### Data for this exercise
##############################

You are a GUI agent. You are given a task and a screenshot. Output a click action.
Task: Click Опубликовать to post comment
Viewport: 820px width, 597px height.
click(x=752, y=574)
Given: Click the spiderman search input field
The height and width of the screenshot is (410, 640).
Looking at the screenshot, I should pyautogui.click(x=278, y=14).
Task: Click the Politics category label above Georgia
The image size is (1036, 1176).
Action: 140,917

##############################

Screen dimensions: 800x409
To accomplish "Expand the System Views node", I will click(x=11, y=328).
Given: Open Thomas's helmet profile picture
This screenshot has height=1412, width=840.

##############################

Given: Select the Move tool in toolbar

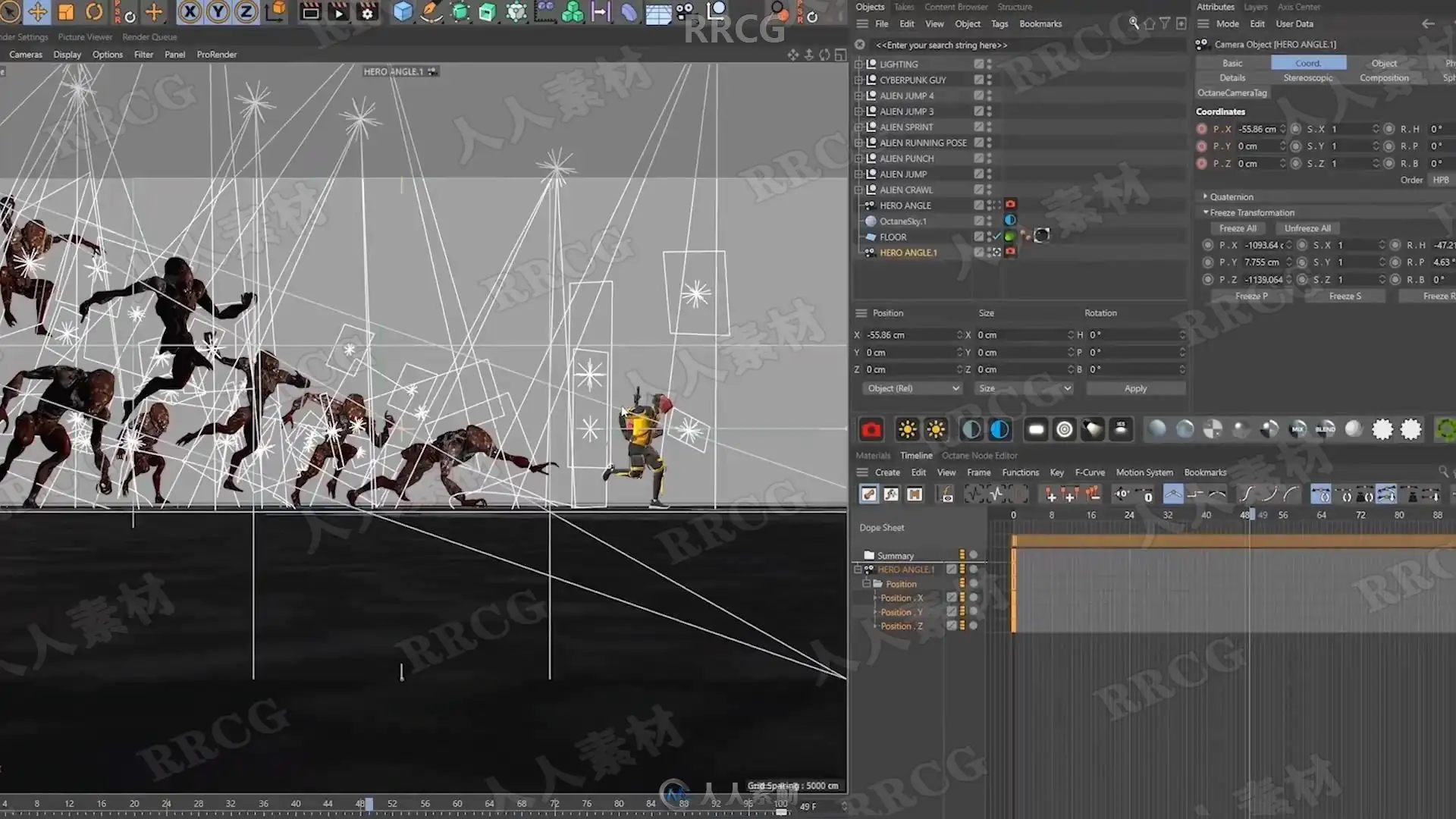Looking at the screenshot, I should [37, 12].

##############################

Within the material above, output exactly the lines from the one with "You are a GUI" through the one with "Given: Click the spiderman search input field", end lines included, and nothing besides.

### Completed exercise
You are a GUI agent. You are given a task and a screenshot. Output a click action.
Task: Click Опубликовать to post comment
Viewport: 820px width, 597px height.
click(x=752, y=574)
Given: Click the spiderman search input field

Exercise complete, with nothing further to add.